NavList:
A Community Devoted to the Preservation and Practice of Celestial Navigation and Other Methods of Traditional Wayfinding
From: Brad Morris
Date: 2013 Apr 23, 19:14 -0400
Hi Alan
Frank and Don have explained it properly. The JPEG image may be saved at levels, trading image quality for size. The sharper and crisper the image quality (like crisp readable text versus fuzzy edges) the larger the file size.
Given a fixed jpeg, wrapping in a PDF container just adds bytes. There is no savings when the fixed JPEG is wrapped in a PDF You use a PDF when you want to control the entire package presentation, text, images, pagination & etc. Its fixed in presentation and therefore much harder (for the average user) to manipulate or change.
When Kermit, who I have lots of respect and admiration for, saved the scanned image as a PDF, it MUST have been at lower quality JPEG. The sum of the low quality JPEG plus the PDF wrapper bytes was less than a high quality JPEG image alone. His data point is correct but not in detail. If we were to unwrap his PDF, to extract the JPEG from it (which can be done, albeit by non standard users), we would find that the JPEG is smaller in size and therefore, lower in quality. Think of it as a false horizon under the moon. It can trick even the best.

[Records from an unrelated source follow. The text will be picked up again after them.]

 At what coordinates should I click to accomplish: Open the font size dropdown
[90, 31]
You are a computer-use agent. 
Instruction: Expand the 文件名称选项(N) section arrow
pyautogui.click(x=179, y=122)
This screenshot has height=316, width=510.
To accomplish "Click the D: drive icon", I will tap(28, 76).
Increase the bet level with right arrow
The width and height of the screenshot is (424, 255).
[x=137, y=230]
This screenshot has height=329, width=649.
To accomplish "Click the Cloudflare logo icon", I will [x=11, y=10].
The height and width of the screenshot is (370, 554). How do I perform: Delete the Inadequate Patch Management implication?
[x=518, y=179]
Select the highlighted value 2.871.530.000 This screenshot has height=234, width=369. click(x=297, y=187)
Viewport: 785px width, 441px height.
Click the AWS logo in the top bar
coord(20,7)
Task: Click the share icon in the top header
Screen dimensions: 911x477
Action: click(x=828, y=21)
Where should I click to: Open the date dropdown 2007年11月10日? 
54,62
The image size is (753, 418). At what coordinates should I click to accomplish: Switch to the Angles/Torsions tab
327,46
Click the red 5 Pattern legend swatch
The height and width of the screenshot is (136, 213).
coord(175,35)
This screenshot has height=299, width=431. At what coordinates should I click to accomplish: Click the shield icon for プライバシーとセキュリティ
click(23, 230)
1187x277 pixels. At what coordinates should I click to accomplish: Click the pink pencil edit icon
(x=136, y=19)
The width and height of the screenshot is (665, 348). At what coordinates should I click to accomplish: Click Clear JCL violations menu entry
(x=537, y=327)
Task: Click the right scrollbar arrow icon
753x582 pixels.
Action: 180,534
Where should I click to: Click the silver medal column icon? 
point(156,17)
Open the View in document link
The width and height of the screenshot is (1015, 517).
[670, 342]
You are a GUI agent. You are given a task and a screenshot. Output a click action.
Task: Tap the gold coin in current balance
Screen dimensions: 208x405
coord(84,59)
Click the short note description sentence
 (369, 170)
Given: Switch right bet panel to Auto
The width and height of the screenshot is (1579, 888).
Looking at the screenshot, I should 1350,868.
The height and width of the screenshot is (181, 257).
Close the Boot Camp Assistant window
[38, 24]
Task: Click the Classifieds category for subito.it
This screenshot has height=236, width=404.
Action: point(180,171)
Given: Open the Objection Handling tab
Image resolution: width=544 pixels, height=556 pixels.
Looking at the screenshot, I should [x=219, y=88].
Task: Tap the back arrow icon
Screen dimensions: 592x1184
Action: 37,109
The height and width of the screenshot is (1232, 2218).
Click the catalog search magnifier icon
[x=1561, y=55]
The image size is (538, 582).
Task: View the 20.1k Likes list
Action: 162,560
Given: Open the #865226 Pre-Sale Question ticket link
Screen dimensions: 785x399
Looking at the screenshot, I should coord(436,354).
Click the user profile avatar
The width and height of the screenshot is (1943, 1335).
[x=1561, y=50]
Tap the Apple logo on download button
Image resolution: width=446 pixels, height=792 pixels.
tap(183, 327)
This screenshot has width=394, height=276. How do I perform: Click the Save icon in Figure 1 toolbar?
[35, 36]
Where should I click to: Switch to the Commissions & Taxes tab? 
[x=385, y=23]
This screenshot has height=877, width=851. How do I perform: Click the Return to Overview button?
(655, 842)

Its a judgement call as to what quality you want. Consider this. The latest iPad, with the so called retina display, has pixels smaller than the naked eye can resolve. The crowd is wow'd. Text is super crisp. But the much cheaper Kindle has perfectly readable text. Which one is good for your purposes? I'd say, judgement call.
I've been around the software & computer field since 1969. So this is not just my opinion, but rather a technical assessment.
There are no sides to take here.
Brad
I wonder why jpg takes up the additional time and space, compared with pdf's as Kwermit describes. Possibly someone who understands computer communication better than I, that likely comes to a very large number of people, could explain.